• **Work instruction**
When a line in the data below includes "agent", count it; then give only the total.

.....

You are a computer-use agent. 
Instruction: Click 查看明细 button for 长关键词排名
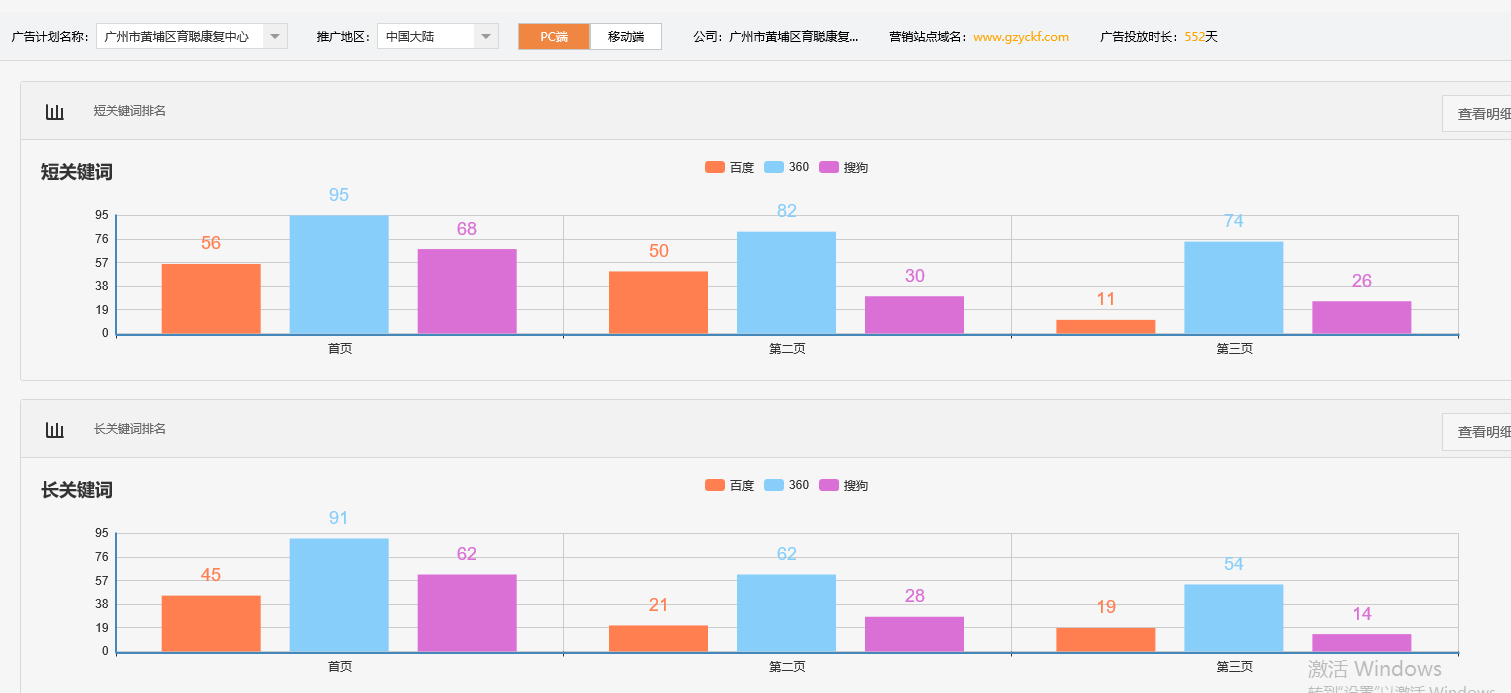click(x=1480, y=432)
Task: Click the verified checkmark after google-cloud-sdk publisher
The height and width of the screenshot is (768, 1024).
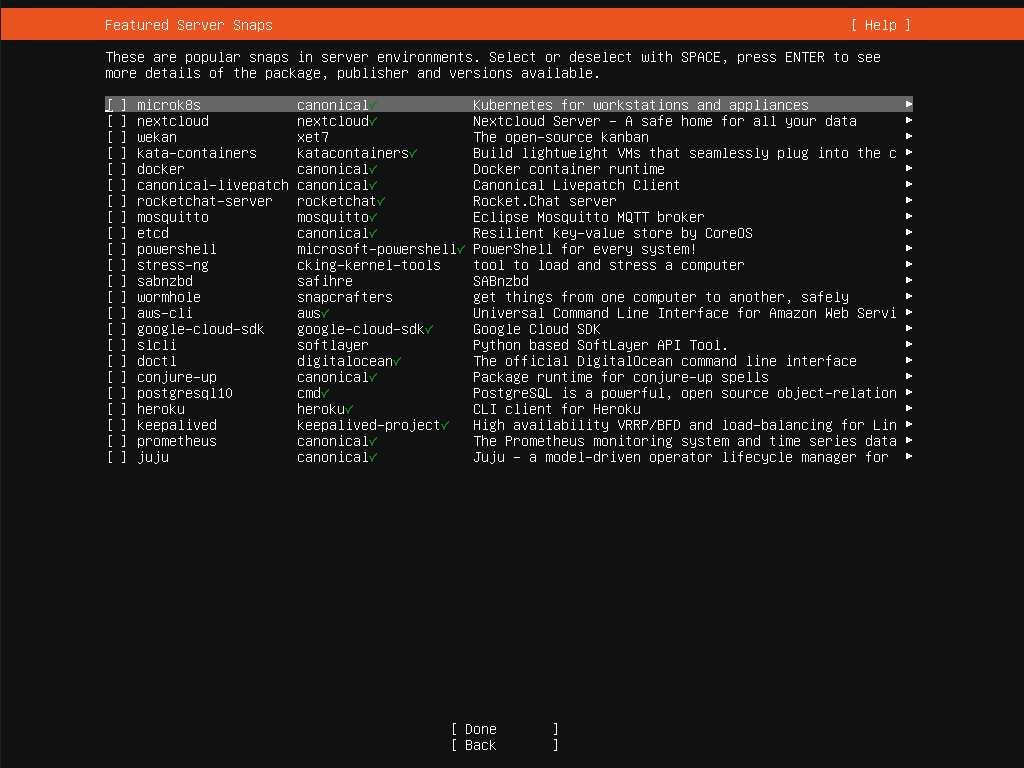Action: pos(429,329)
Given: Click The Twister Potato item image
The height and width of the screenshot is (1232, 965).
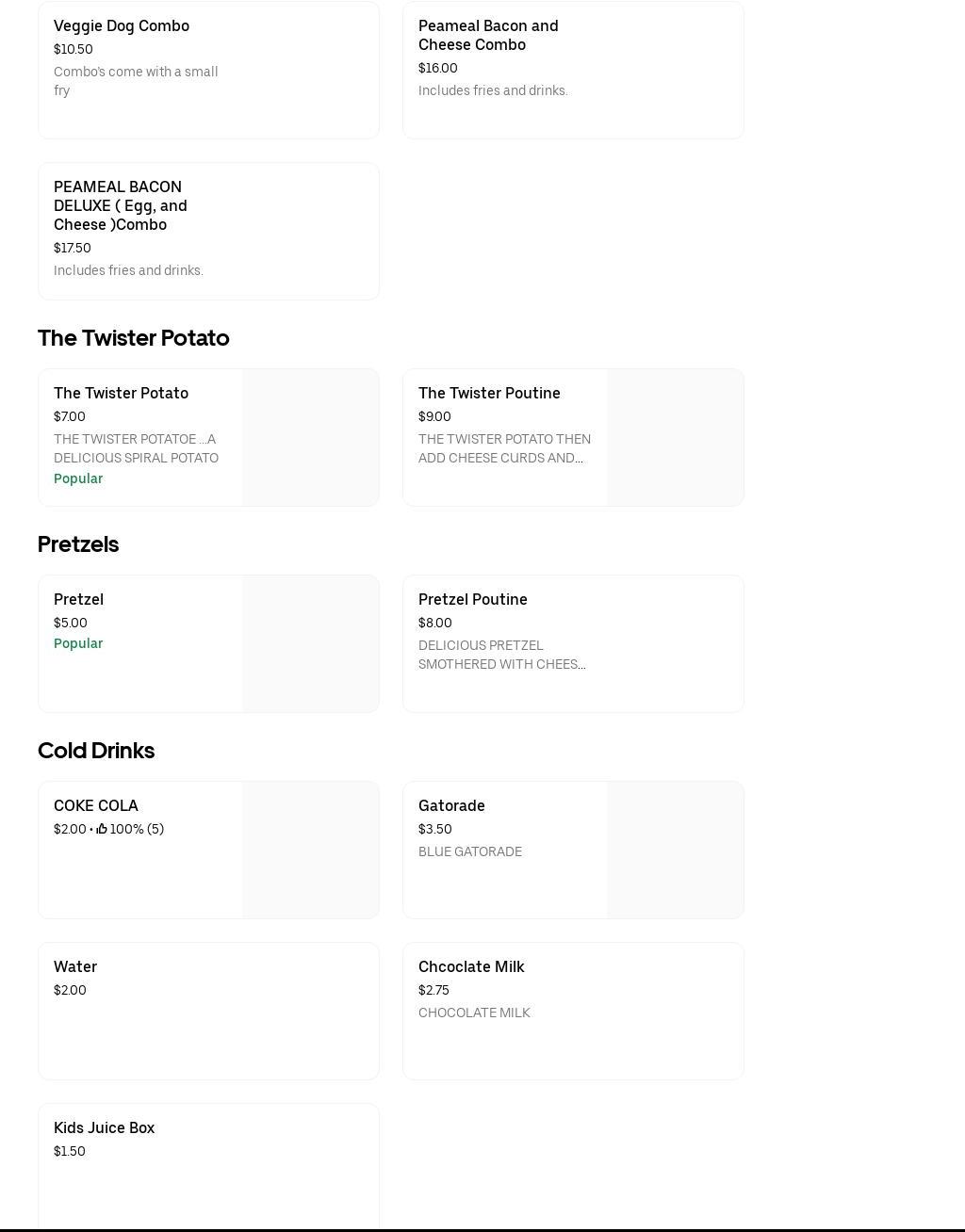Looking at the screenshot, I should pos(310,437).
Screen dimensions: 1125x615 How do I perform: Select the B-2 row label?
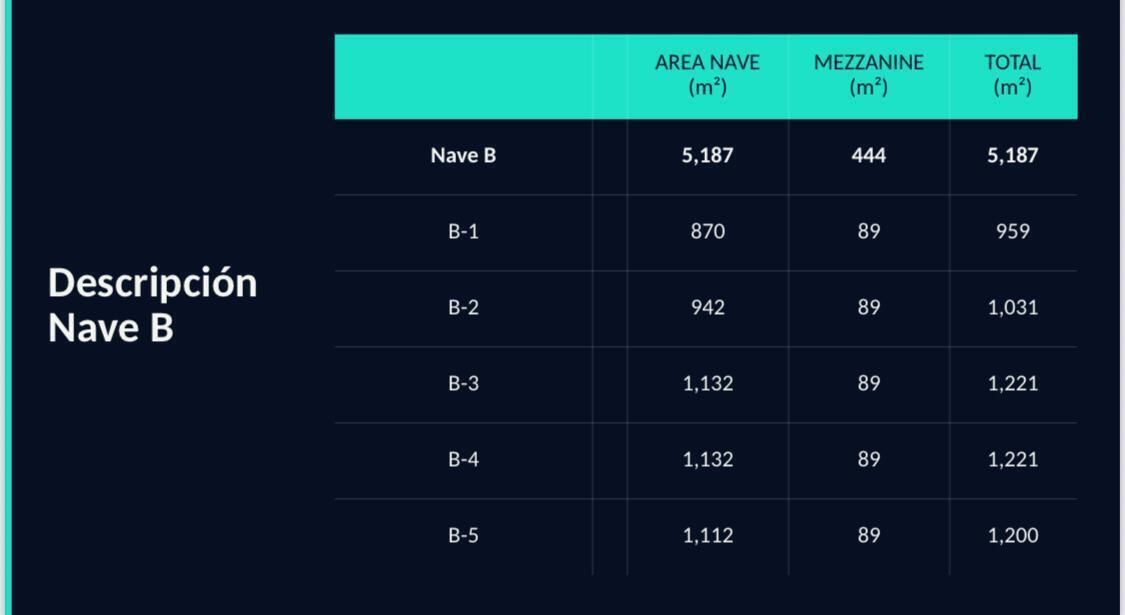(463, 307)
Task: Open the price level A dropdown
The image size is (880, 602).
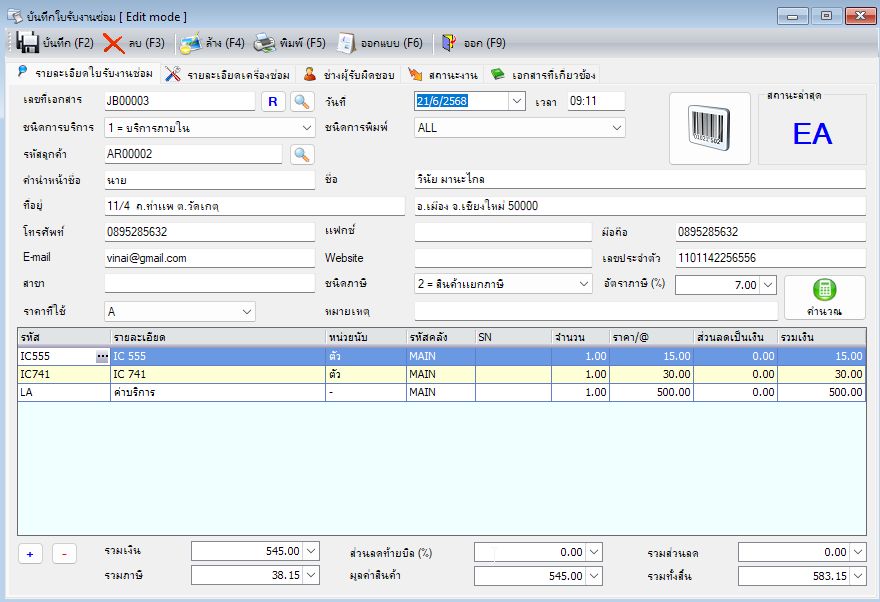Action: pos(247,312)
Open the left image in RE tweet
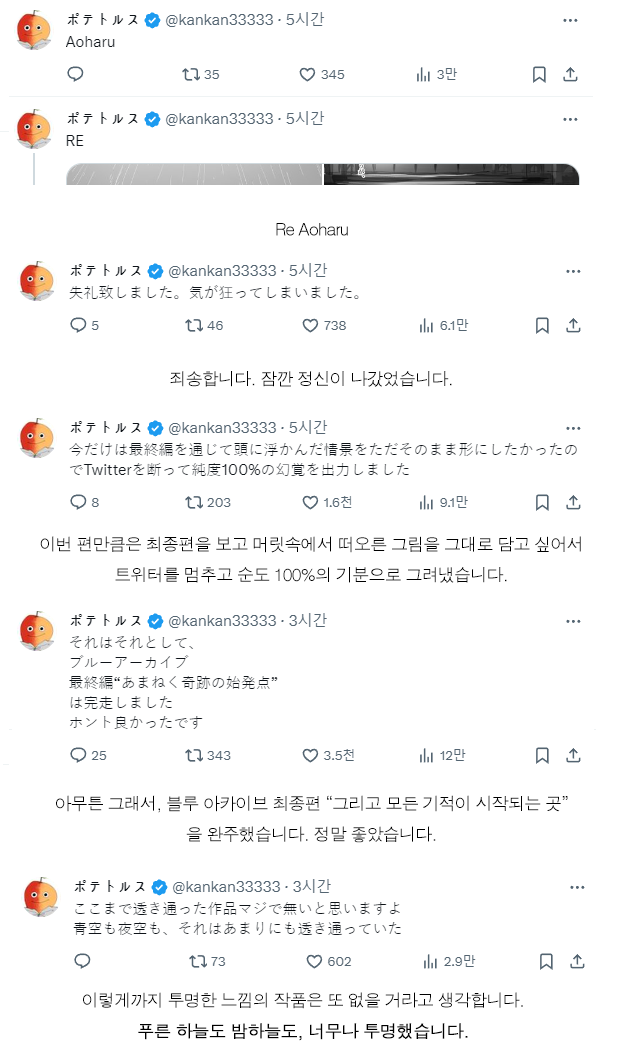 194,174
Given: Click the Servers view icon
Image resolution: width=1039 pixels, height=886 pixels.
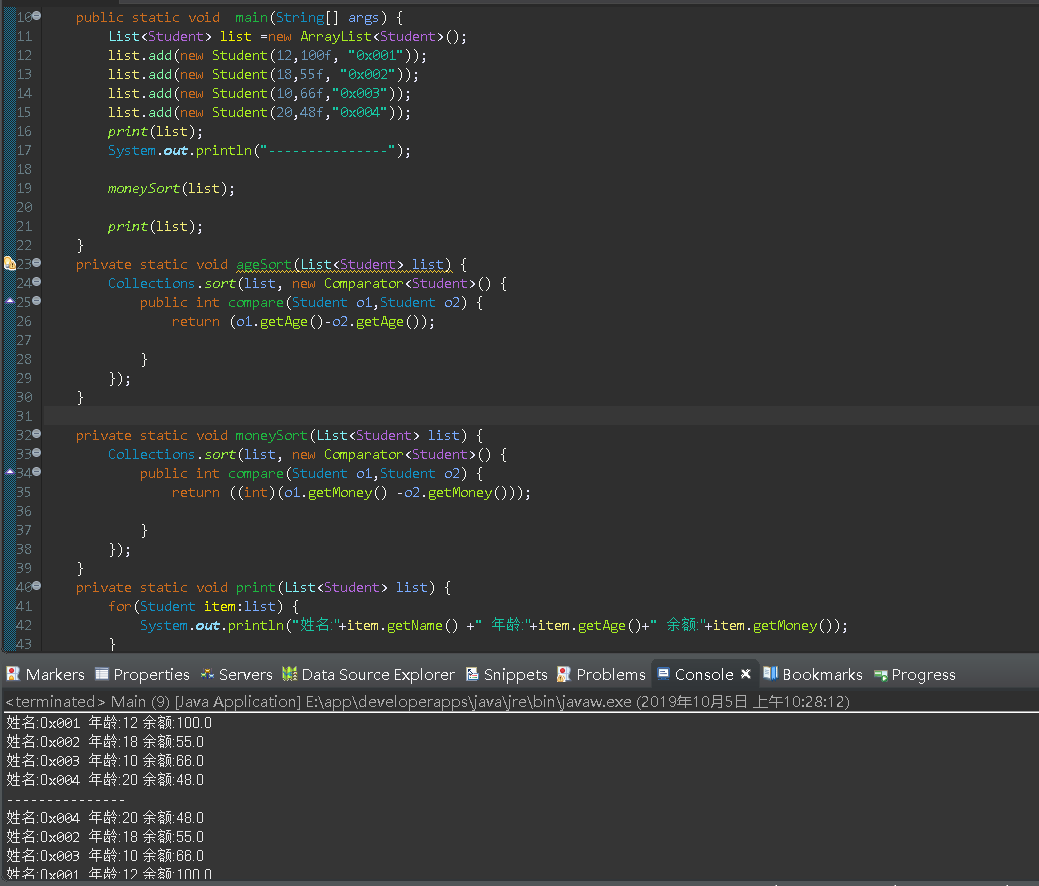Looking at the screenshot, I should pyautogui.click(x=207, y=674).
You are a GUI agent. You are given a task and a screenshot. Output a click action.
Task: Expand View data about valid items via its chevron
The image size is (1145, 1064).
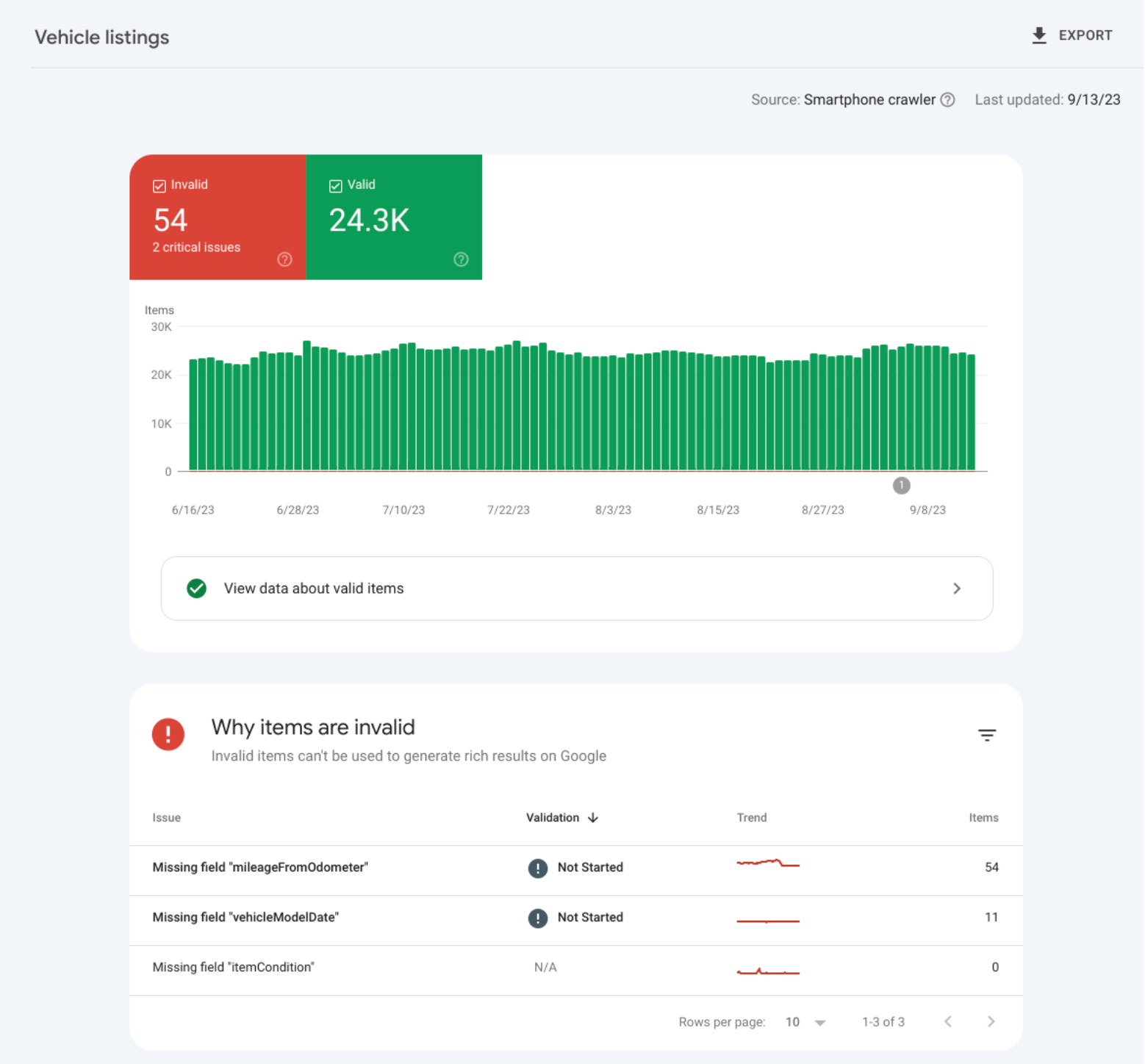tap(957, 588)
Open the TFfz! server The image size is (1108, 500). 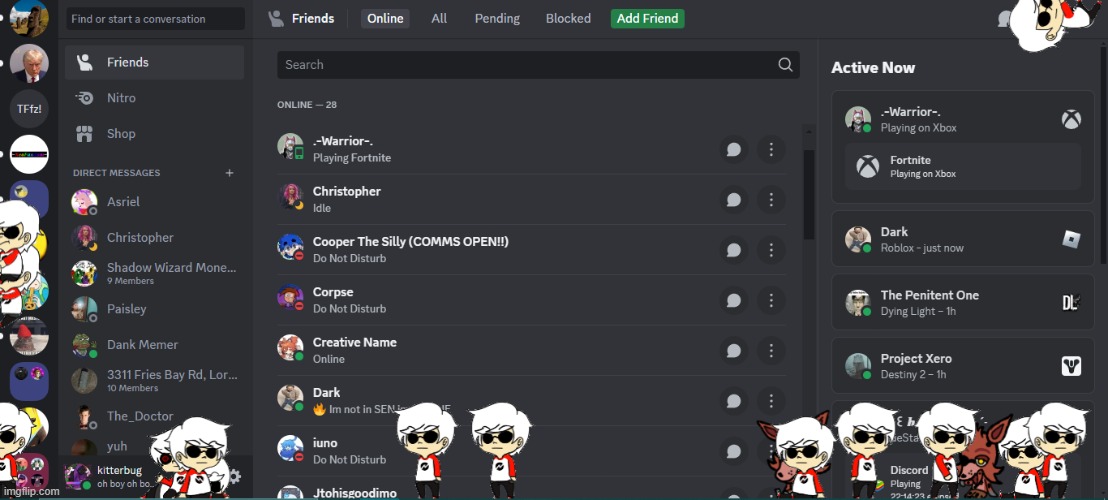29,109
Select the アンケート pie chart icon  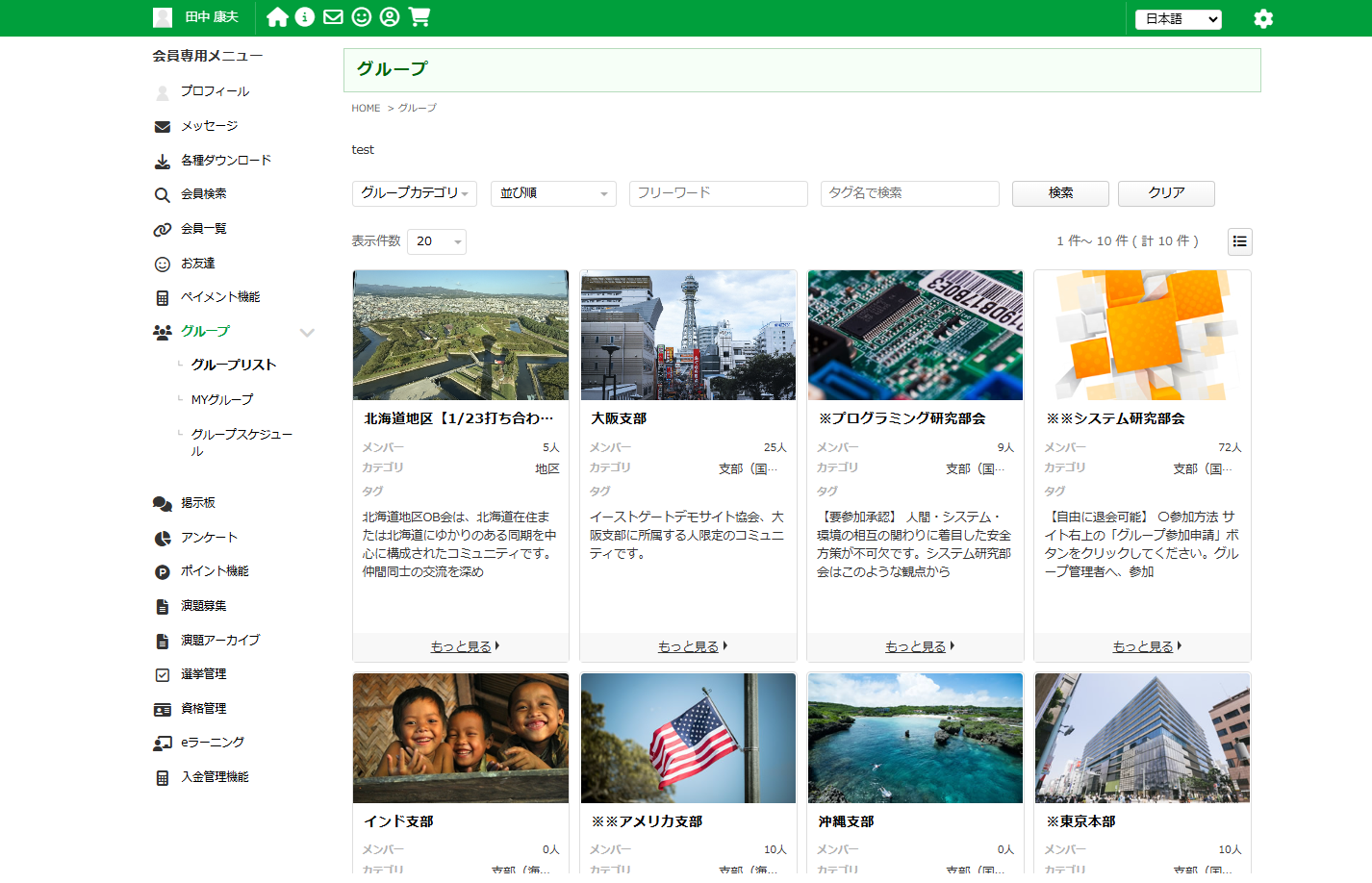tap(161, 537)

.....

• **Solved problem**
2